Gypsies – Planning permission – Enforcement notice – Claimant Romany gypsy applying to quash decision dismissing appeal against refusal of planning permission and enforcement notice – Whether inspector adopting flawed approach to National Planning Policy Framework (NPPF) – Application granted
The claimant and his wife were Romany gypsies who had been living in a mobile home on land adjacent to East View Cottages, Dunsfold Road, Surrey, when they could not find a space on the local gypsy sites. They wanted their three-year-old son to attend the local schools, which the claimant had attended, and to have the benefit of growing up in an area where there was a community of gypsies.

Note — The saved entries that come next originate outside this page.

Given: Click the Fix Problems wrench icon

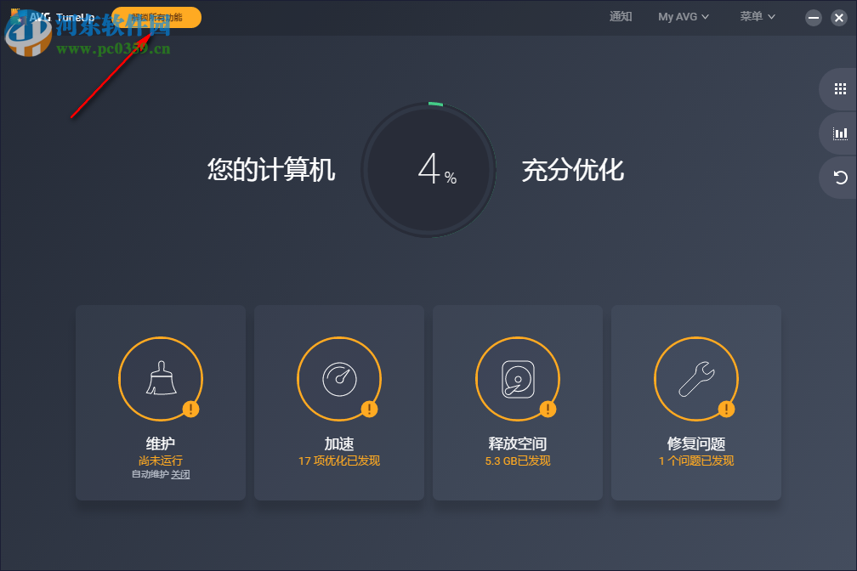Looking at the screenshot, I should [x=696, y=379].
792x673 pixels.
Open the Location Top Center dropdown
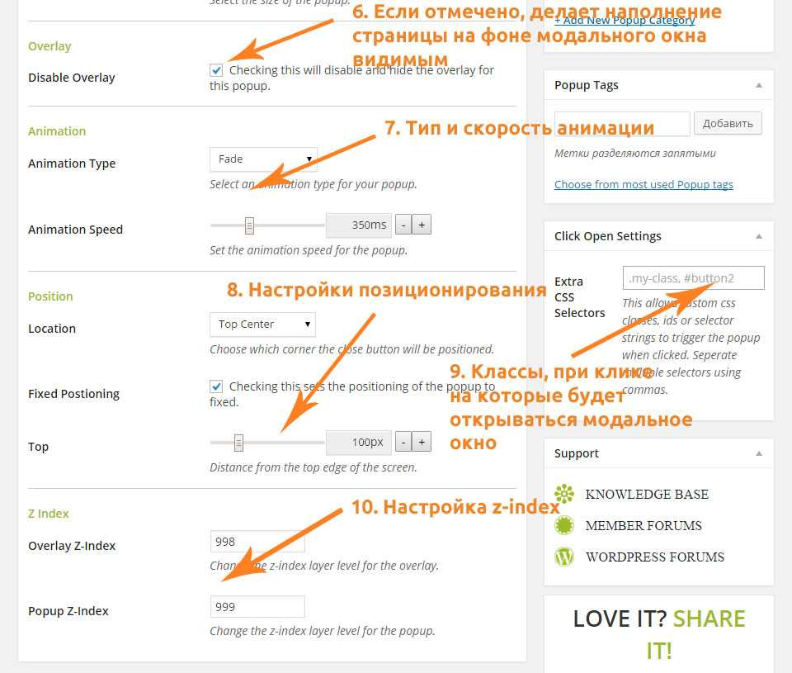click(262, 324)
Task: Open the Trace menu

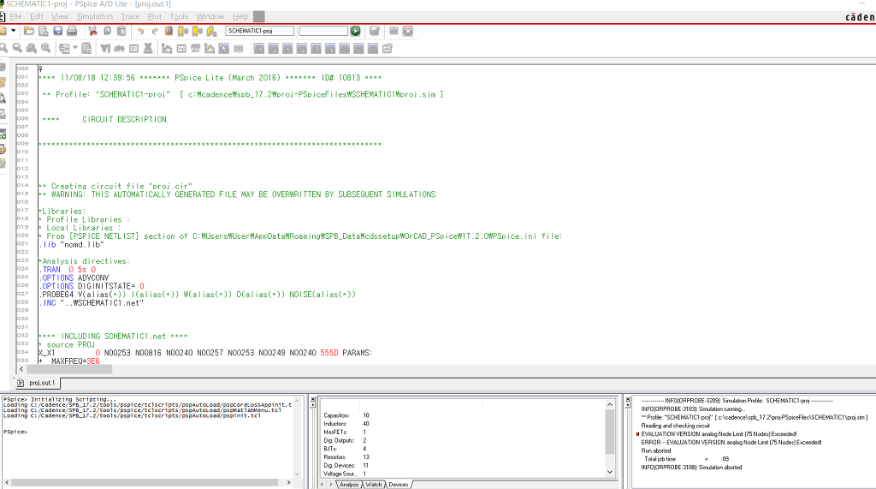Action: coord(130,16)
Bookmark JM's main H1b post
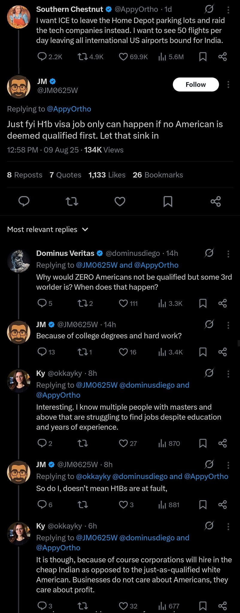 point(168,201)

The claimant had applied to the second defendant local authority for planning permission to use the land for the stationing of caravans for residential purposes of one gypsy pitch together with the formation of additional hard standing and a utility/day room ancillary to that use. The claimant’s intention was to live in the mobile home and use the bathroom and kitchen facilities in the newly built utility/dayroom. He also wished to keep a touring caravan on the site.
Planning permission was refused and the second defendants issued an enforcement notice alleging breach of planning control, namely, a material change of use from agricultural to the stationing of a mobile home for residential purposes and an engineering operation consisting of excavation of the land and the laying of hard standing. The enforcement notice required cessation of use, removal of the mobile home and hard standing and restoration of the land, within one week. The claimant’s appeals against the enforcement notice and refusal of planning permission were heard together. Following an inquiry, an inspector appointed by the first defendant secretary of state found that the proposal would cause substantial and unacceptable harm both by reason of its location at the edge of the village in the transitional area between settlement and countryside and because the unsympathetic appearance of the mobile home would be at odds with its surroundings and the adjacent buildings.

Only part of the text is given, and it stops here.